La Chatte qui Pêche as Poussière d’Étoile
A peine entrée dans cette pièce, j’eus un sursaut de frayeur. Devant nous se dressaient une dizaine d’humains, habillés de la même façon en noir et blanc, qui nous regardaient fixement. J’étais indécise s’il s’agissait de gardes du corps ou de pingouins incognito, lorsque l’un d’eux s’inclina très bas et nous annonça avec un sourire « Bienvenue au Café Castelli! Installez-vous! » En moins de temps qu’il ne faut pour dire « hé! » nous nous retrouvâmes assis à une table, un menu entre les mains et une nuée de garçons de café s’activant autour de nous.
« Que préférez-vous? Une tasse de thé? Un verre de limonade? Quelques pâtisseries, peut-être? » claironnait celui qui nous avait accueilli et qui était manifestement le patron du coin.
Il nous présenta plusieurs mets et boissons qui n’avaient rien d’appétissant. Certains semblaient pourris depuis des siècles, d’autres étaient recouverts d’une épaisse couche de poussière. En fait, le café entier donnait l’impression d’appartenir à une autre époque. Les petites tables dispersées de partout devaient avoir été chic autrefois, mais à présent elles étaient vermoulues et tombaient en pièces. Un lustre luxueux pendait du plafond, recouvert de toiles d’araignées. Tout était poussiéreux, mité, jusqu’aux costumes des employés. D’ailleurs, ne se rendaient-ils pas compte de cette décadence?
« Alors, messieurs dames? » s’impatientait le patron. Nous nous regardâmes en grimaçant. Finalement, ce fut Om qui se sacrifia.
« Nous vous remercions mais…hum… nous n’avons pas le temps de nous restaurer. Nous devons poursuivre notre chemin. » dit-il en se levant.
« Oh non, monsieur! répondit le patron en le repoussant fermement sur sa chaise. Nous ne vous laisserons pas repartir tant que vous ne serez pas satisfaits. Le client doit être satisfait! »
« Le client doit être satisfait! » répétèrent en chœur les autres.
Je commençai à me préoccuper. Sortir de là allait être plus difficile que prévu. Du coin de l’œil, j’avisai deux portes au fond du café. Je parvins à attirer l’attention d’Esprit, qui comprit et sortit discrètement le miroir d’Amélie. Quelques secondes plus tard, elle nous indiqua l’issue de gauche. A présent, il s’agissait de ruser.
« En réalité, il y a quelque chose que nous aimerions beaucoup déguster », je commençai.
Immédiatement, toutes les têtes des employés se penchèrent vers moi pour entendre mon souhait.
« C’est…c’est… » hésitai-je.
Esprit vint à la rescousse.
« Une potion énergétique. Il faut mélanger du chocolat, des œufs frais, du jus d’orange et heu… »

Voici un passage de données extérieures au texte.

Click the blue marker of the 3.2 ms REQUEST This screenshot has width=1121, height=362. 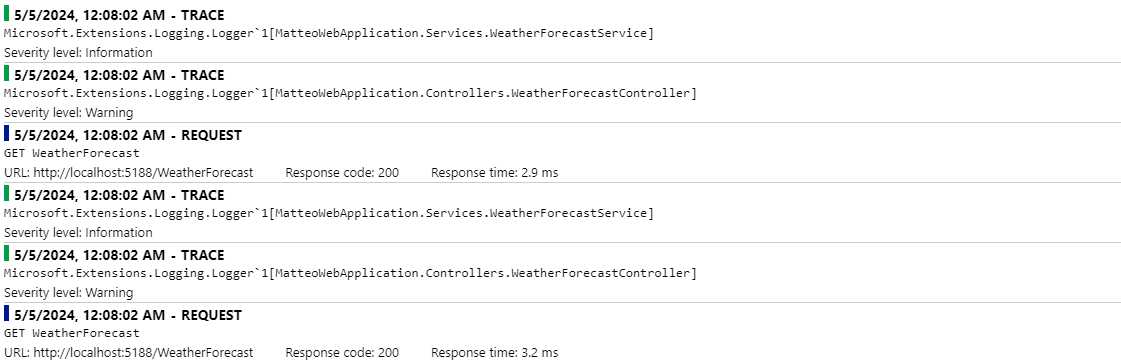pyautogui.click(x=6, y=313)
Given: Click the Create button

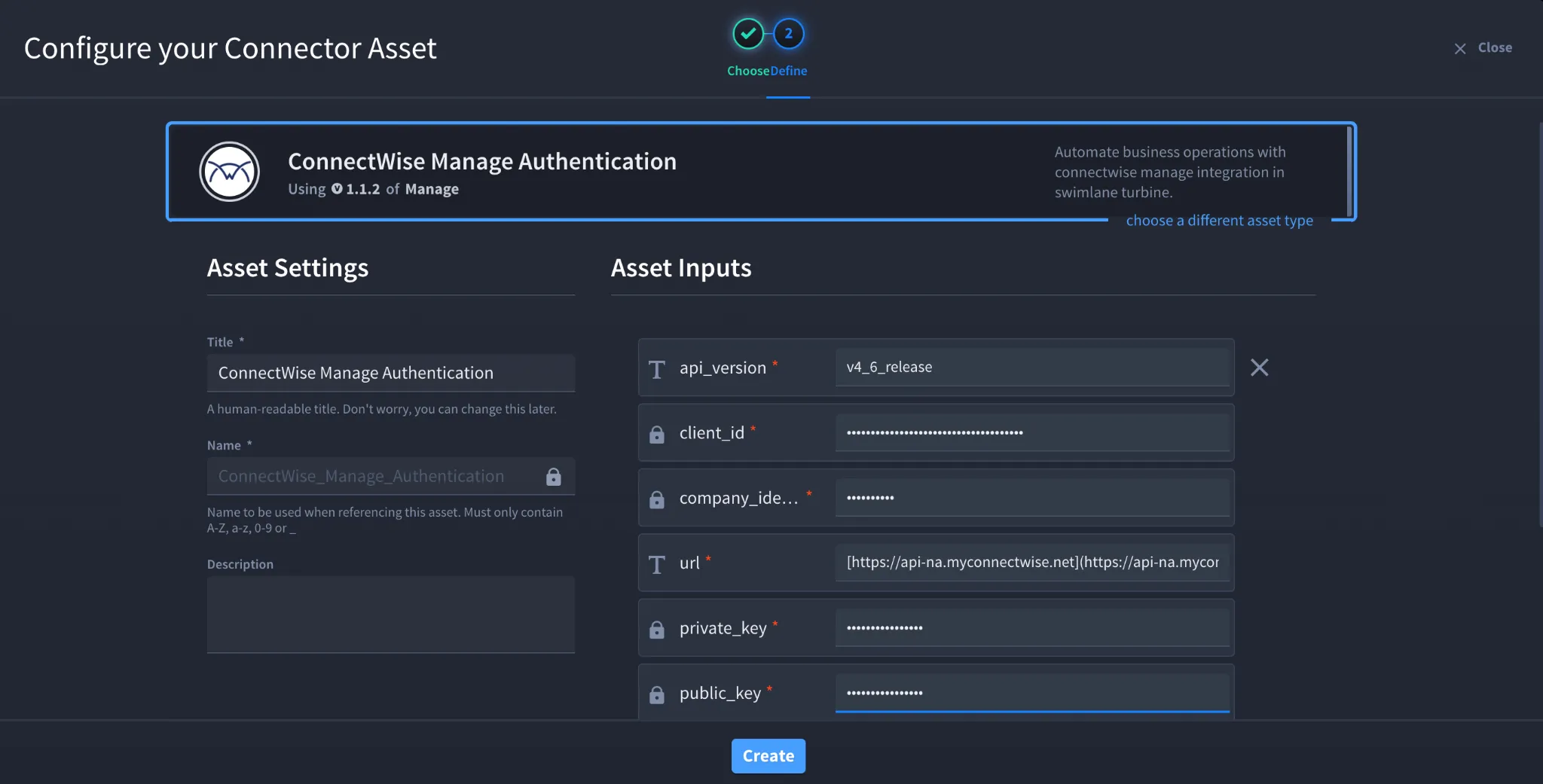Looking at the screenshot, I should [x=768, y=756].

« Du rutabaga, des pétales de rose et des fraises de saison » compléta Om.
J’avais grand mal à garder mon sérieux, même si ces pauvres humains faisaient un peu pitié tellement ils étaient concentrés sur les mots de mes compagnons. Le patron nota tout scrupuleusement, puis nous fit une courbette.
« Votre commande vous sera servie dès que possible. »
Et il rejoignit ses employés, occupés à rechercher tous les ingrédients derrière le comptoir. Sans aucun doute, cela leur prendrait un bon moment. Nous nous dirigeâmes sur la pointe des pieds vers la porte. J’espérai que la prochaine pièce allait être plus agréable qu’un vieux café rempli d’humains à moitié fous, qui marmonnaient inlassablement « Le client doit être satisfait » tandis qu’ils s’affairaient à trouver du rutabaga et des fraises de saison.